Your self-assessment tax return must be submitted to HMRC by 31 January. But it isn’t the only tax deadline you need to be aware of.

When the new tax year kicks in on 6 April 2016, there are two important changes to the tax you pay on your savings and investment income that you need to pay attention to, namely the new personal savings allowance and the changes to the dividend taxation regime.

  1. Personal Savings Allowance

What’s happening? In the March 2015 Budget, Chancellor George Osborne introduced a new personal savings allowance. From 6 April 2016 the first £1,000 of the interest basic rate taxpayers earn on all their savings will be completely tax-free. For higher rate taxpayers the allowance will be set at £500. Additional rate taxpayers will not receive a personal savings allowance.

Who will be affected? The new personal savings allowance is expected to take 95% of taxpayers out of savings tax altogether with 17 million seeing the tax on their savings abolished.

What does it mean for my savings and investments? With interest rates as low as they are, you could shelter an amount far exceeding the annual cash ISA allowance, in several savings accounts without paying tax. However, it’s worth remembering that money held in an ISA is protected from tax year after year, which means over time you can protect more and more. Also, spouses can inherit their deceased partner’s ISA, retaining the tax free status – you can’t inherit their personal savings allowance.

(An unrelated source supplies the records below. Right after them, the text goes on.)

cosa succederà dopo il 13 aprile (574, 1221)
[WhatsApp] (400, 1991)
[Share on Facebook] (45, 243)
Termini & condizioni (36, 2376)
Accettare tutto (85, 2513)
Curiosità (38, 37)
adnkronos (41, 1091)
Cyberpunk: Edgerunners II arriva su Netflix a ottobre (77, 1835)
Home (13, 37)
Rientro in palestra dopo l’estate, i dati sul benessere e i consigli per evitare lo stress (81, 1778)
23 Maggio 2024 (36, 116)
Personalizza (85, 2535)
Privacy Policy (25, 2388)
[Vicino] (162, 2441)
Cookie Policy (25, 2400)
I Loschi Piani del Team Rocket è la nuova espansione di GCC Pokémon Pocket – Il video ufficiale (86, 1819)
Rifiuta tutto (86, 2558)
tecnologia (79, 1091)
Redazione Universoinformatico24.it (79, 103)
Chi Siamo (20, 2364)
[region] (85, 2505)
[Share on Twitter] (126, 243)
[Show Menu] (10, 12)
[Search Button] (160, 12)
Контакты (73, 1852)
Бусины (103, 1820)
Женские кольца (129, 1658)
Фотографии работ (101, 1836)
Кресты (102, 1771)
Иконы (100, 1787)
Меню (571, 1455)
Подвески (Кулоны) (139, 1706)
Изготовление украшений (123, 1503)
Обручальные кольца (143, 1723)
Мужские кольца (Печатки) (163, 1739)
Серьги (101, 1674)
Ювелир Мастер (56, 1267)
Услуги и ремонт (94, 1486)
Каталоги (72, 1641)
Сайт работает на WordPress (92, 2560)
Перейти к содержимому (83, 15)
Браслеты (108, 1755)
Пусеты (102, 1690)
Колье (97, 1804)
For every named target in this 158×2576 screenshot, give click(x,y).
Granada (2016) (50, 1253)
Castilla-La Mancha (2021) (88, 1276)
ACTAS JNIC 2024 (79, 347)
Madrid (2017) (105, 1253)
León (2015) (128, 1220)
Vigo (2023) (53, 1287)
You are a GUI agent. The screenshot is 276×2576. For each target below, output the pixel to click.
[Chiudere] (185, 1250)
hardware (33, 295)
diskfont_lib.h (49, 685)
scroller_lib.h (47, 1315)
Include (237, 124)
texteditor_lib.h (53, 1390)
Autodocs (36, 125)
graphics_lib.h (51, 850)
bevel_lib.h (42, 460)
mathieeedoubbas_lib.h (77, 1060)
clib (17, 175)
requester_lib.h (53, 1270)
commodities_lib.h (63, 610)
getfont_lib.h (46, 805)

Holding money in a stocks and shares ISA may still result in superior returns over the long term compared to a cash investment. Our figures show if a saver had invested £15,000 into the FTSE 250 index over the 10 year period from 31 December 2005 to 31 December 2015, they would now be left with £39093.38. If, however, they had invested £15,000 into the average UK savings account over the same period, they would be left with £16096.50. That’s a difference of £22,996.88 – too big for anyone to ignore.”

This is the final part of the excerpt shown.